Cross-training can be simply understood as selecting two or more forms of exercise and alternating between them. For instance, some people choose to alternate between strength training and cardio in the gym.
Cross-training might seem overwhelming to some people, but it's actualyl quite simple and achievable. Pairing different exercises together can help one avoid the monotony of workouts and also work on their muscles in unique ways.
Including yoga in your cross-training routine can help you in improving the results of your other workouts. It can also provide a break and give your body time to recover from a high intensity routine.
This article will help you understand the benefits of including yoga in your cross-training routine. Let's get started.
Benefits of Including Yoga in Cross-Training Routine
The inclusion of yoga in cross-training routines is beneficial for everyone, whether novice or professional. It can also help athletes include variety, reduce the risk associated with injuries and decrease their impact:
On that note, here are seven benefits of including yoga in your cross-training routine:
1) Reduced Issues of Muscle Imbalance
Incorporating yoga into your cross-training routine can target all the major muscle groups, which helps create balance. Different yoga poses work on different muscles. For instance, the chair poses targets your glutes, while the downward facing dog targets your external obliques. Therefore, yoga can be a comprehensive training programme that can be included in your cross-training workout.
2) Enhances Flexibility
Yoga has a major impact on the balance and flexibility of the body. It can help in improving the overall athletic performance. Integrating yoga into your cross-training routine can work on your joints and overall mobility. That can help in maintaining a good stance for various exercises, such as deadlifts, squats and lunges.
3) Builds Stability and Strength
People's minds often wander straight towards weight training exercises when they think about getting stronger.
Even yoga helps in building the strength of your body. Holding different yoga positions and using your body weight for the poses helps in building a lot of strength in your joints and muscles.
While you might be used to high intensity workouts, slow yoga poses can challenge you both physically and mentally. Yoga can also help in building greater stability in the joints and the body.
4) Develops Better Body Awareness
Breathing can be considered a cornerstone of yoga. The greater focus and control on breathing can enable you to engage in strength training activities along with building greater endurance.

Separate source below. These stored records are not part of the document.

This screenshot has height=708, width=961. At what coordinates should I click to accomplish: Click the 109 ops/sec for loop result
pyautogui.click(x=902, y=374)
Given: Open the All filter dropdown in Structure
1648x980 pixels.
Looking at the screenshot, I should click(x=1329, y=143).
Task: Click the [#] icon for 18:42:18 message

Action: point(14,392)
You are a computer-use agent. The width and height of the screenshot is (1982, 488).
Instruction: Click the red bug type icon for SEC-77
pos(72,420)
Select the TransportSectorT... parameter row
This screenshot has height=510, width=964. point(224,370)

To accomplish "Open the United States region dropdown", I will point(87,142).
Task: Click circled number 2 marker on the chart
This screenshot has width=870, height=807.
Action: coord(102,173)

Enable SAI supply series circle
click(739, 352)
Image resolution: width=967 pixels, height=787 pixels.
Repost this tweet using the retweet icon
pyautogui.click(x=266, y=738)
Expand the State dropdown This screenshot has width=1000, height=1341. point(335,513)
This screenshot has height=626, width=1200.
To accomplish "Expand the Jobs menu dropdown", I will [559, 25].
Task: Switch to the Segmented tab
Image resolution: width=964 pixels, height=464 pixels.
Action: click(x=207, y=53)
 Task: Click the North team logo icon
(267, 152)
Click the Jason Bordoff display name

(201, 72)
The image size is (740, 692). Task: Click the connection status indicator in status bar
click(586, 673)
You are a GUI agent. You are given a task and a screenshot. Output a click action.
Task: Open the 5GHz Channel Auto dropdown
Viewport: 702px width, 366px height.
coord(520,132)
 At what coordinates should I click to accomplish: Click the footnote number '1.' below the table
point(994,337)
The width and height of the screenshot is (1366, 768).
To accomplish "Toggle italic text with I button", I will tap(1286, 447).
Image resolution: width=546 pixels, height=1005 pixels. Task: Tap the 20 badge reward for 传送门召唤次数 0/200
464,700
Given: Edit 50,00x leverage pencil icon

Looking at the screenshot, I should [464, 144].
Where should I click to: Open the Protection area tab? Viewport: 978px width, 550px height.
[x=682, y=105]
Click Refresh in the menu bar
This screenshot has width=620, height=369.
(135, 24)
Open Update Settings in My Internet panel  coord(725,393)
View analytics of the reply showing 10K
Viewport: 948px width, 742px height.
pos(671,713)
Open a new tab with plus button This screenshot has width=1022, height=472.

Integrating yoga into your cross-training routine can help you become more aware of your body movements, enabling alignment correction.
5) Aids in Injury Prevention
Integrating yoga into your cross-training routine can aid your body in quicker recovery and prevent unwanted injuries. It can promote efficient recovery by working on the body's repair and rest system along with managing stress hormones.
Yoga can also be highly beneficial for athletes to recover and repair from their strict training regimes.
A strict training routine puts athletes at a greater risk of developing injuries and increase their cortisol level excessively. All that can increase the negative impact of excess training, such as anxiety, lack of motivation, chronic fatigue, and so on.
6) Improved Mind-Body Connection
One of the dynamic advantages of yoga is that it helps in building better connections and coordination between mind and body.
The strong and positive connection between mind and body is crucial, as our physical state is directly affected by our emotional state. So, if you can adjust one state of the body, it can have a direct impact on your other state.
Yoga can help in optimising this process and enable a better mind-body connection. That's why yoga should be added to your cross-training routine.
7) Increased Productivity
Yoga helps in the effective management of stress in several ways. It helps in providing a mechanism that enhances self-compassion and creates a positive effect on the body.
That can help build problem-solving skills and enhance their creative skills. Lower stress levels, better creativity skills and efficient problem-solving skills can provide for increased productivity.
Takeaway
Adding yoga to your cross-training routine can provide many benefits, such as strengthening muscles, enhancing posture, greater flexibility, and aiding in the recovery process. Yoga can be added to your cross-training routine in various ways. For instance, you can simply add some yoga poses after a workout session, or swap Bikram yoga for cardio days, as it helps in burning calories.
While yoga can be considered a low-impact exercise, overstraining your body can result in unwanted injuries. The most common injuries from yoga include shoulder strains, back twists and strained neck, among others. Therefore, take the necessary precautions, and assume a proper stance while doing yoga.